### Problem details
Only the lines of the data below from the one with "[Facebook] (844, 1113)" through the one with "Поиск (286, 183)" are wanted. Repeat them exactly.

== Records for this task

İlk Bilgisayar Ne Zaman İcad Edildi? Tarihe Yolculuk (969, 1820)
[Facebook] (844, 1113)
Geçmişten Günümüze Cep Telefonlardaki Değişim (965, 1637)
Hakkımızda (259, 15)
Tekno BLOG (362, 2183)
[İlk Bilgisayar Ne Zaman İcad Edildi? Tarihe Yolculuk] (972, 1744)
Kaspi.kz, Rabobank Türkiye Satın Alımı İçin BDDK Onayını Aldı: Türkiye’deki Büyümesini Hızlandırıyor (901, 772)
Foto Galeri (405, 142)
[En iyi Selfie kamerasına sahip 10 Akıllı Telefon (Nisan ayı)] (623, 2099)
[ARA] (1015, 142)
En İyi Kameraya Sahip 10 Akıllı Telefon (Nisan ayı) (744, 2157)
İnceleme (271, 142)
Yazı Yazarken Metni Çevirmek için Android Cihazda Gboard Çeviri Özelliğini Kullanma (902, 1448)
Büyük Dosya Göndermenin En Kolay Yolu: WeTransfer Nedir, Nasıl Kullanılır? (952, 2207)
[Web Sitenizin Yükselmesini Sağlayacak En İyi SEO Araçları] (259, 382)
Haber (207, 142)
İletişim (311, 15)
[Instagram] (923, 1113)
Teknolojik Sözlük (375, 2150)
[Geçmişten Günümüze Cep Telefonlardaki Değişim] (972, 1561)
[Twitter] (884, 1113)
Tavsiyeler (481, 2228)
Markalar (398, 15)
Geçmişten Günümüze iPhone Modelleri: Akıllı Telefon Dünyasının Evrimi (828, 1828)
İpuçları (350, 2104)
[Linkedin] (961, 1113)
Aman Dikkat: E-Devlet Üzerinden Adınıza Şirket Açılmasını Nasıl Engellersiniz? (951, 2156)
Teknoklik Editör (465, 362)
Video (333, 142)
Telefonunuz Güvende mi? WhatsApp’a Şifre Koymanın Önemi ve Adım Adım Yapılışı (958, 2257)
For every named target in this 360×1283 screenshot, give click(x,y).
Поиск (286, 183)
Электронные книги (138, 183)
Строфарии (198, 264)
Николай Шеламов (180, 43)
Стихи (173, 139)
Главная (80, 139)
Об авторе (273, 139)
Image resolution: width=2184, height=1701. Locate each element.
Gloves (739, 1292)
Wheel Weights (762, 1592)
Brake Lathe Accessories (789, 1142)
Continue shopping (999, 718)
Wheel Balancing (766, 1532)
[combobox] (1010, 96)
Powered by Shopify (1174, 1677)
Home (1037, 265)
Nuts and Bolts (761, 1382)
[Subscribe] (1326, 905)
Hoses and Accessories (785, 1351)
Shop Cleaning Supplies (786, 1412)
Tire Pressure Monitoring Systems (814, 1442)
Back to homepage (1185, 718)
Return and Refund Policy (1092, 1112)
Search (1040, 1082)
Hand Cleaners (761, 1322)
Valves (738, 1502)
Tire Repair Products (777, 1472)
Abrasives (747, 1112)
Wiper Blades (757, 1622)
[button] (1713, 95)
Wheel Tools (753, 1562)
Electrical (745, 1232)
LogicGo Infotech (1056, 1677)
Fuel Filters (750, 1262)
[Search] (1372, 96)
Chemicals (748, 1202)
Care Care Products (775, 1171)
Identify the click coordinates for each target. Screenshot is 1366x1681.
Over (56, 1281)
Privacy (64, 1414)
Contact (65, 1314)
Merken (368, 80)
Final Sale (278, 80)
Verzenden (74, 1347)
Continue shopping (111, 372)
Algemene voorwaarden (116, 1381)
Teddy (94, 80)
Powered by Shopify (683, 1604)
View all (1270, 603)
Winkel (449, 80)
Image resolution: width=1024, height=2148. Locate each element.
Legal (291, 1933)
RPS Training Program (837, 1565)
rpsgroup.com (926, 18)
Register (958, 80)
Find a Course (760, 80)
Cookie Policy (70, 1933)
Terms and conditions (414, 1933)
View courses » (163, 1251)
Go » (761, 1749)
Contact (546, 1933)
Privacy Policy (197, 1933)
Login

====

### Result of the exercise
[Facebook] (844, 1113)
Geçmişten Günümüze Cep Telefonlardaki Değişim (965, 1637)
Hakkımızda (259, 15)
Tekno BLOG (362, 2183)
[İlk Bilgisayar Ne Zaman İcad Edildi? Tarihe Yolculuk] (972, 1744)
Kaspi.kz, Rabobank Türkiye Satın Alımı İçin BDDK Onayını Aldı: Türkiye’deki Büyümesini Hızlandırıyor (901, 772)
Foto Galeri (405, 142)
[En iyi Selfie kamerasına sahip 10 Akıllı Telefon (Nisan ayı)] (623, 2099)
[ARA] (1015, 142)
En İyi Kameraya Sahip 10 Akıllı Telefon (Nisan ayı) (744, 2157)
İnceleme (271, 142)
Yazı Yazarken Metni Çevirmek için Android Cihazda Gboard Çeviri Özelliğini Kullanma (902, 1448)
Büyük Dosya Göndermenin En Kolay Yolu: WeTransfer Nedir, Nasıl Kullanılır? (952, 2207)
[Web Sitenizin Yükselmesini Sağlayacak En İyi SEO Araçları] (259, 382)
Haber (207, 142)
İletişim (311, 15)
[Instagram] (923, 1113)
Teknolojik Sözlük (375, 2150)
[Geçmişten Günümüze Cep Telefonlardaki Değişim] (972, 1561)
[Twitter] (884, 1113)
Tavsiyeler (481, 2228)
Markalar (398, 15)
Geçmişten Günümüze iPhone Modelleri: Akıllı Telefon Dünyasının Evrimi (828, 1828)
İpuçları (350, 2104)
[Linkedin] (961, 1113)
Aman Dikkat: E-Devlet Üzerinden Adınıza Şirket Açılmasını Nasıl Engellersiniz? (951, 2156)
Teknoklik Editör (465, 362)
Video (333, 142)
Telefonunuz Güvende mi? WhatsApp’a Şifre Koymanın Önemi ve Adım Adım Yapılışı (958, 2257)
For every named target in this 360×1283 screenshot, give click(x,y).
Поиск (286, 183)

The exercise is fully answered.